But his administration has long downplayed the chances of canceling student loan debt en masse via unilateral presidential action, refusing to say whether the administration believes it would be legal. And though some congressional Democrats, led by Senate Majority Leader Chuck Schumer and Sen. Elizabeth Warren (D-Mass.), have pushed for up to $50,000 in debt cancellation, Biden has previously said it was “unlikely” he would back such a significant amount of cancellation.

Administration sources said a final decision has not been made but noted that previous Biden administration relief efforts have been tied to income and that any student loan forgiveness would likely follow the same pattern.

It’s also possible, sources said, for some cancellation efforts to target only undergraduate debt or debt for people who did not ultimately graduate from college.

“He doesn’t believe millionaires and billionaires should benefit,” White House press secretary Jen Psaki said Thursday afternoon when asked if student loan cancellation would be means-tested.

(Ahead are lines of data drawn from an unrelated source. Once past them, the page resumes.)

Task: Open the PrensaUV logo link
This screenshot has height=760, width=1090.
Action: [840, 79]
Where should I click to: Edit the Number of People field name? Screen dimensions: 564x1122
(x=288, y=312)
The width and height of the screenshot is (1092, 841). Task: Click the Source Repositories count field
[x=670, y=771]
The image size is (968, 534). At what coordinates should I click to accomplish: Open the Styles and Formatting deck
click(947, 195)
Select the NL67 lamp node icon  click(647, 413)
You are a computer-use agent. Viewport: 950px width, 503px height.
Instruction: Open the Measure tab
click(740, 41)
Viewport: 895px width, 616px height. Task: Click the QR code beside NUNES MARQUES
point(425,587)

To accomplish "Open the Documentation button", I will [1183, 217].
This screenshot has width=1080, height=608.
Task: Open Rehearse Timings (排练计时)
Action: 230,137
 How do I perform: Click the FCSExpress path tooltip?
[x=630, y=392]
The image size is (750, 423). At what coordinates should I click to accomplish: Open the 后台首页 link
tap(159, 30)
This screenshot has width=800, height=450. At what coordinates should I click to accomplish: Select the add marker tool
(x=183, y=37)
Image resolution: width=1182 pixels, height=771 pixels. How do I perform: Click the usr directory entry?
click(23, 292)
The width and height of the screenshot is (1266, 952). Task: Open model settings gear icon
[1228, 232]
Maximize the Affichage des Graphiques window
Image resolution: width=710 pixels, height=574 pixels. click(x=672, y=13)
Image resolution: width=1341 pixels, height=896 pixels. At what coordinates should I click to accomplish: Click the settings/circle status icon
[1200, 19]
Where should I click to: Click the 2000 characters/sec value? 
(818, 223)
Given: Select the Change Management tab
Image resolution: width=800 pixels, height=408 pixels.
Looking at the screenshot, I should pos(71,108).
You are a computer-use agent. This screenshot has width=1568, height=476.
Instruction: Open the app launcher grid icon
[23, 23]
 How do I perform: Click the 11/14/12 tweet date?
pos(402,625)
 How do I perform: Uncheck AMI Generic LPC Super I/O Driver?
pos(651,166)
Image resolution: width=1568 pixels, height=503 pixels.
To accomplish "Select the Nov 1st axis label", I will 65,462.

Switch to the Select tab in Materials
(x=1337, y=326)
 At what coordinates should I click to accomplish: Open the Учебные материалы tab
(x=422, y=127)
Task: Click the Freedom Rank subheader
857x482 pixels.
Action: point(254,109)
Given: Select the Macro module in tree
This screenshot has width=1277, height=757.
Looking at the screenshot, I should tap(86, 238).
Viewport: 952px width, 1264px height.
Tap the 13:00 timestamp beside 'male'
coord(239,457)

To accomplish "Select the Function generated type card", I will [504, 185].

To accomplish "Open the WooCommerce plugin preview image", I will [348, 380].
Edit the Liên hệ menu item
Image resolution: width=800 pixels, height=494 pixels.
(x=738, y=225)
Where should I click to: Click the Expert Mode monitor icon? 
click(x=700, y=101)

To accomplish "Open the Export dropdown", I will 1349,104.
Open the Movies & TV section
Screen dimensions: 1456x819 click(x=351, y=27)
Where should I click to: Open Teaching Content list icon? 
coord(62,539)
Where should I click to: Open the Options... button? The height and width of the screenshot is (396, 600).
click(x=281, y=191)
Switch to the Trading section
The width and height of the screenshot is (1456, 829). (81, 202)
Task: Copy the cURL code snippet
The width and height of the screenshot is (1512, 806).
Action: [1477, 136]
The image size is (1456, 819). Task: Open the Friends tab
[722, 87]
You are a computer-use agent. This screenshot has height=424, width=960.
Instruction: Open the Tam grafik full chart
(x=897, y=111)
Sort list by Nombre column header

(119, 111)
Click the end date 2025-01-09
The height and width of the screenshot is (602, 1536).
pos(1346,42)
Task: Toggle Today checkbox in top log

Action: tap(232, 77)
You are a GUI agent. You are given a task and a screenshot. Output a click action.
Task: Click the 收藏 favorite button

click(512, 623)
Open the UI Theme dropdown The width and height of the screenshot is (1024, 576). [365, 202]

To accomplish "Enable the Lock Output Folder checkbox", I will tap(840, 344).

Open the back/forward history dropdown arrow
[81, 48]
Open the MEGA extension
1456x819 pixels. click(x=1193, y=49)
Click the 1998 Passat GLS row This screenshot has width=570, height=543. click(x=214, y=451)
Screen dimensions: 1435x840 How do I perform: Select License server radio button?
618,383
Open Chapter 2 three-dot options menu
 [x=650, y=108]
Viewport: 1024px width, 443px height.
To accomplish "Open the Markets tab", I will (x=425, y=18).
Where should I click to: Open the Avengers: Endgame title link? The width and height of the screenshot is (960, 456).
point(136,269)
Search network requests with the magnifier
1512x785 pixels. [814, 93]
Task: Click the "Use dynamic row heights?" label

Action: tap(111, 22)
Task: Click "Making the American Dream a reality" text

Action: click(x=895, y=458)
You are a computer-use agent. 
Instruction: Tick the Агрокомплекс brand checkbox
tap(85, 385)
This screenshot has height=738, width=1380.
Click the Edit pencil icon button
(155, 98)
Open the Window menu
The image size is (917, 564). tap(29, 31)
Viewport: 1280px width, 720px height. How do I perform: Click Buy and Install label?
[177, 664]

The NAACP, which has pushed for student debt cancellation as a way to close the racial wealth gap, quickly released a statement demanding Biden cancel all student loan debt.

“We agree that we shouldn’t cancel $50,000 in student loan debt. We should cancel all of it. $50,000 was just the bottom line,” said Wisdom Cole, the national director of the group’s youth and college division. “For the Black community, who’ve accumulated debt over generations of oppression, anything less is unacceptable.”

About 40 million Americans hold a total of $1.7 trillion in student loan debt.

Progressives have argued canceling student loan debt could help Biden’s relatively poor standing with younger voters, who have soured on his performance and appear unenthusiastic about voting in November’s midterm elections.

“President Biden can’t afford to miss the layup on student loans,” said the Progressive Change Campaign Committee, a group that often allies itself with Warren. “Biden’s approval rating with young voters can improve from its current 21% if the president delivers on his campaign promise to cancel a significant amount of student debt. Fox News and MAGA Republicans will attack no matter what, so the only variable is whether the president maximizes the upside by truly inspiring a key part of the Democratic coalition.”

Republicans, meanwhile, have already begun attacking possible cancellation as a fiscally irresponsible giveaway. Five Republican senators introduced a bill earlier this week to block Biden from forgiving student loans, though the legislation is unlikely to go anywhere in a Democrat-controlled chamber.

“Dems consider forgiving trillions in student loans,” Sen. Mitt Romney (R-Utah) tweeted. “Other bribe suggestions: Forgive auto loans? Forgive credit card debt? Forgive mortgages? And put a wealth tax on the super-rich to pay for it all. What could possibly go wrong?”